How I Test New Material Without Risking a Paying Show

The first time I tested a new effect at a paying corporate event, I knew within thirty seconds that I had made a mistake.

It was a conference in Graz, a product launch event for a technology company. I had been hired to do a thirty-minute keynote with magic woven through it — my usual format. The show was solid. I had tested material that I trusted, pieces that had been through dozens of performances and that I knew would work. But I had also slipped in a new piece, an effect I had been developing for about six weeks, rehearsing in hotel rooms and performing for the mirror in my bathroom. I explored this further in The 'Could a Reporter Describe It in One Sentence?' Test for Every Effect.

The new piece was, in my private rehearsals, excellent. Clean, visual, and tied to a strong thematic point about innovation and unexpected connections. I had scripted the patter. I had drilled the handling. I had visualized the audience reaction. I was confident.

Confidence, in this case, was ignorance wearing a nice suit.

The effect required a setup that made perfect sense to me but that the audience, I discovered in real time, found confusing. I could see it happening — the slight tilting of heads, the exchanged glances between colleagues, the body language that says “I am not quite following what is supposed to be happening here.” By the time I reached the climax, the audience had lost the thread. The reveal landed on a room that was not sure what they were supposed to be reacting to. I got polite applause. The kind that says “we appreciate the effort” rather than “we just saw something impossible.”

I salvaged the rest of the show with my tested material, but that new piece sat in my set like a pothole in a highway. The audience stumbled over it and then had to regain their footing, which cost me energy and momentum that took several minutes to recover.

That night, in the hotel room, I wrote two things in my notebook. First: “Never test raw material at a paying gig again.” Second: “Build a system for testing material before it goes live.”

Why Hotel Room Rehearsal Is Not Enough

Let me be clear about what hotel room rehearsal can and cannot do, because I spent a long time believing it could do more than it actually can.

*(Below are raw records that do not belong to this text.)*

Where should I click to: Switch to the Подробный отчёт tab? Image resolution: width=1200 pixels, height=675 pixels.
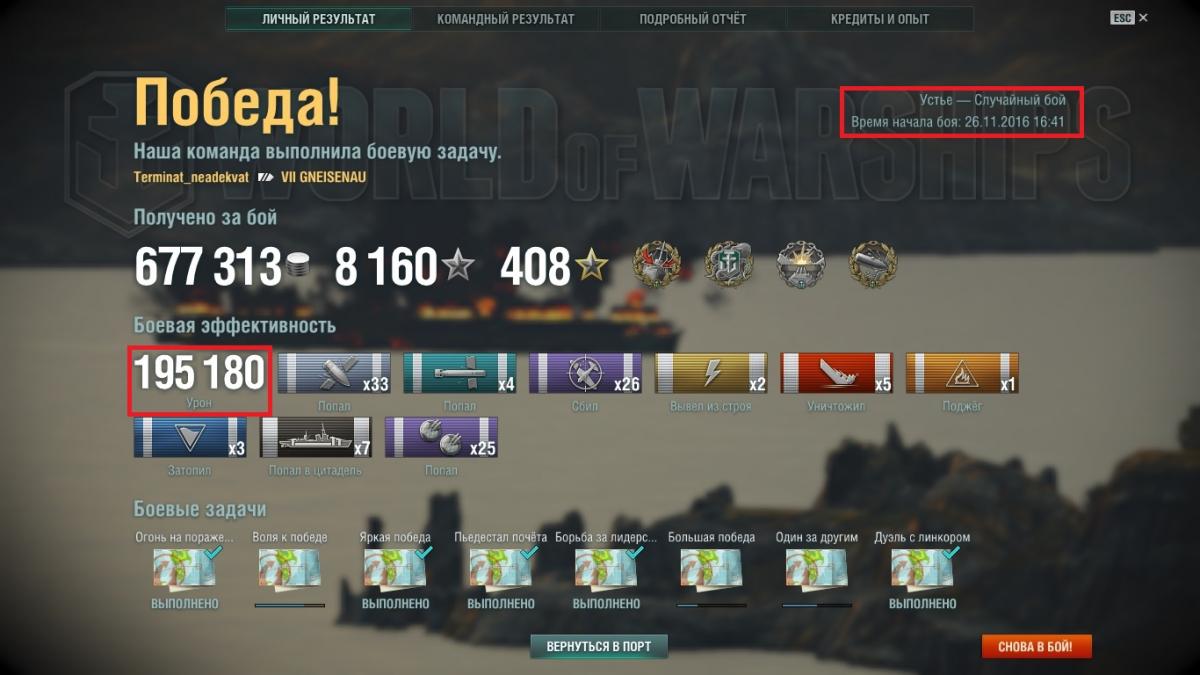[692, 19]
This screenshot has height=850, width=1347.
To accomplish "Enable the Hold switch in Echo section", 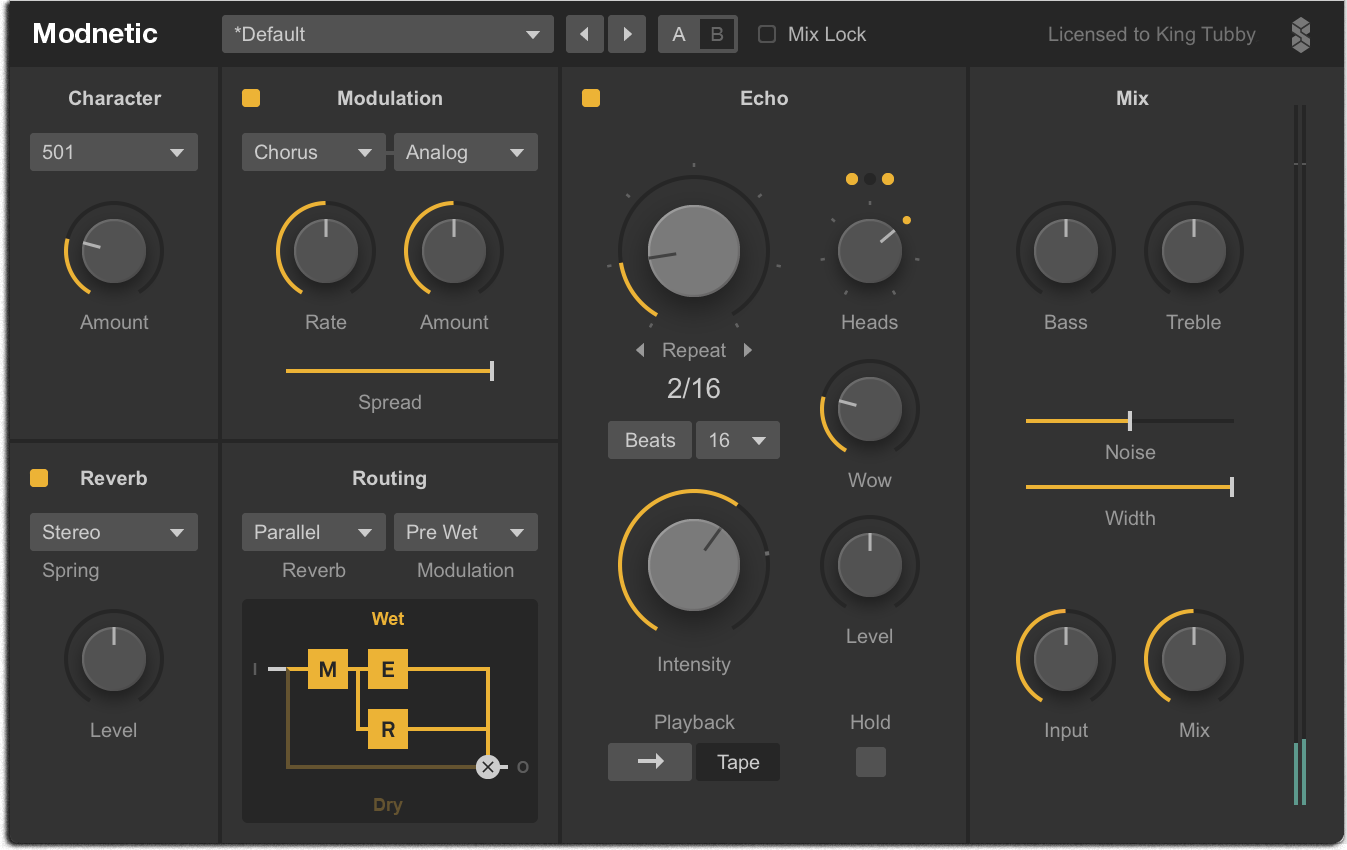I will tap(870, 762).
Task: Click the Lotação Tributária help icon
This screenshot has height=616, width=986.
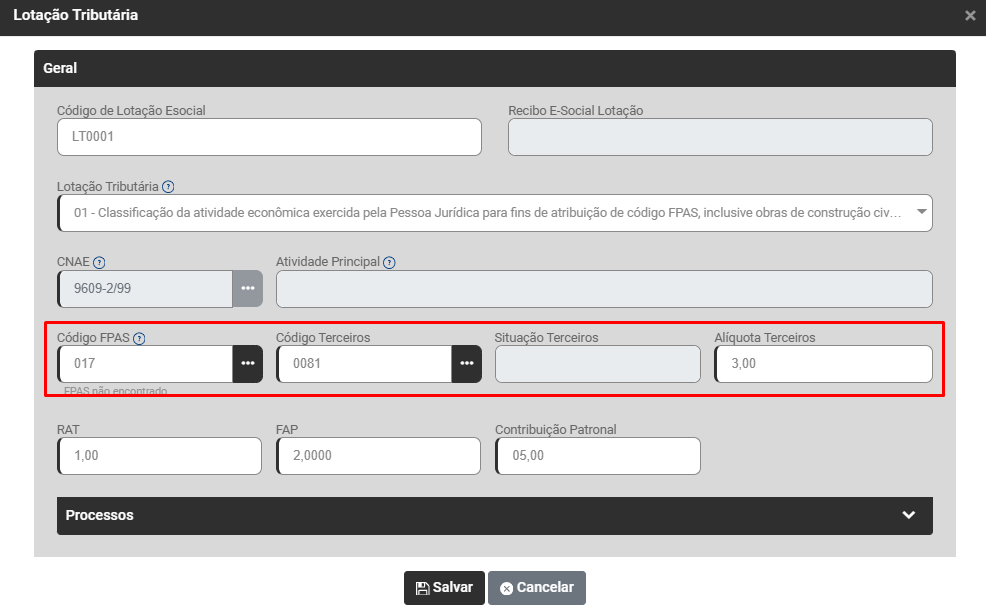Action: point(168,187)
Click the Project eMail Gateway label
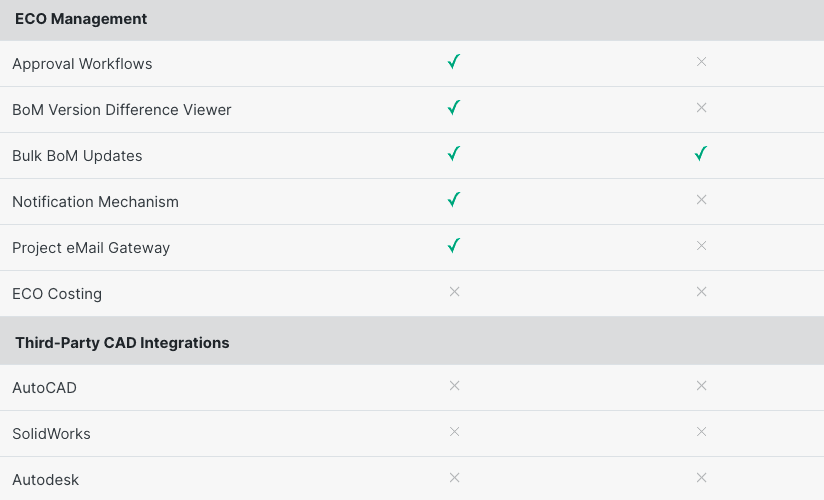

Hotel rooms have been my practice studio since I first fell down the magic rabbit hole around 2016. Buying online tutorials from ellusionist.com, practicing card sleights on the hotel desk, watching myself in the bathroom mirror, drilling moves until my hands could execute them without conscious thought. Hundreds of nights across Austria and beyond, alone with a deck of cards and a laptop, building the technical foundation of my craft.

Hotel room rehearsal is excellent for technical preparation. It builds muscle memory. It refines handling. It lets you work through the physical sequence of an effect until it becomes automatic, which is the prerequisite for natural, conversational performance.

What hotel room rehearsal cannot do is test the audience experience. You cannot know how an audience will respond to a setup until you deliver that setup to actual humans. You cannot know whether your patter is clear until someone who has never heard it before tries to follow it. You cannot know whether the climax lands with impact until you see faces reacting to it in real time.

Joshua Jay makes this point powerfully in How Magicians Think when he discusses the gap between a magician’s internal experience of an effect and the audience’s external experience. The magician knows what is supposed to happen. The magician can see the structure, the build, the moment of impossibility. But the audience sees none of this internal architecture. They see only what you show them and hear only what you tell them. The gap between your intention and their experience is the gap that only live testing can reveal.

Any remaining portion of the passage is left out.